Dominic Cleal's Blog

Sat Jan 2 20:53:49 GMT 2010

permalink BBS2 for a home NAS, part 5: OpenSolaris to FreeBSD

While updating my blog earlier, I noticed a comment stuck in the moderation queue of another article that I hadn't seen until now. Apologies to Steven who has probably long since given up hope of a reply, but here it is anyway.

Sorry to hijack this comment, but I was wondering what the state of your quest for zfs on the BBS2 is? I'm considering buying one myself, for the exact same setup, OpenSolaris + zfs (the alternative is a more traditional NAS like the QNAP 439). I'm especially interested in the performance of the system (as a NAS), and whether you made any progress on the problem with the network card drivers. Have you tried/considered using Nexenta iso OpenSolaris?

thanks!

Steven

I mentioned earlier last year that a kernel engineer was looking into my nasty Realtek RTL8111/8168B issues under OpenSolaris on the BBS2, but I didn't provide an update.

At the time, a kind engineer at Sun had seen this post and passed my contact details onto somebody who could help. For a number of weeks, I set up the BBS2 with a serial console via another box and a small GigE network that the Sun developer could use to try and trigger the bug between the two machines.

This was fairly successful and after a little time, he had managed to get the delay for a network restart down to about 20-30 seconds with modifications to the rge kernel module and was confident that it could be reduced to just seconds. I had on a couple of occassions seen complete network dropouts where the kernel didn't seem to notice that the chipset had died and so didn't reset it. Unfortunately, I couldn't reproduce these at all and so the developer couldn't provide any more help.
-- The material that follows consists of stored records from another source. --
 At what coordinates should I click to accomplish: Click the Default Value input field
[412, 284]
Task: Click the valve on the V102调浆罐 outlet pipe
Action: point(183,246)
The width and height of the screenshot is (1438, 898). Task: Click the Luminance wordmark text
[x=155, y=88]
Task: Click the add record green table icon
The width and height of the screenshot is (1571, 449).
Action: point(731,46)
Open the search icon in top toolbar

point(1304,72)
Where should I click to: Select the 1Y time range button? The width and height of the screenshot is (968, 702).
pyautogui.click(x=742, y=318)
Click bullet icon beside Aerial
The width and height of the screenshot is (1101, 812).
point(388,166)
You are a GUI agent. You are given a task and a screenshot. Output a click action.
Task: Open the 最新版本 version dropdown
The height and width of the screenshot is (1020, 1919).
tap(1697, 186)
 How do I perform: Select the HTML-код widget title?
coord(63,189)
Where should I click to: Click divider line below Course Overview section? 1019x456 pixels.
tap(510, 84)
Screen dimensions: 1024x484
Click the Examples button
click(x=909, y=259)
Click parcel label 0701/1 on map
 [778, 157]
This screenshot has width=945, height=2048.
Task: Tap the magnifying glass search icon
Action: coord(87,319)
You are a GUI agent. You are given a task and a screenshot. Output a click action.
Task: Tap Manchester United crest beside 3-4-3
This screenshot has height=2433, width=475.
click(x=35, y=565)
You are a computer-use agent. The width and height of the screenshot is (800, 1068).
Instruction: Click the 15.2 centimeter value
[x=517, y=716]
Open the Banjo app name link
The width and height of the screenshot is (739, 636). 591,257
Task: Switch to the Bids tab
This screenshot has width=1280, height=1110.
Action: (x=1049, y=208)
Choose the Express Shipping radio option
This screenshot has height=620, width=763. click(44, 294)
Since that fizzled out in April/May, I hope the fixes that Sun came up with have made their way into the OpenSolaris source tree, but I haven't checked the change logs recently. Thanks to both Sébastien and Winson for their efforts!

After leaving the BBS2 for a few months, I decided to install FreeBSD 7.2 after replacing my desktop in October. At first I ran into a few issues with lockups while trying to copy data on, but with some tweaks, including recompiling the kernel to increase the possible kernel address space the system has been pretty much perfectly stable since.

I'll be upgrading the box to FreeBSD 8.0 soon in the understanding that it has improved memory handling for ZFS and won't need the tweaking and recompiling that was necessary to run ZFS under 7.x. FreeBSD is definitely recommended if you're looking for ZFS, though it isn't for the fearless!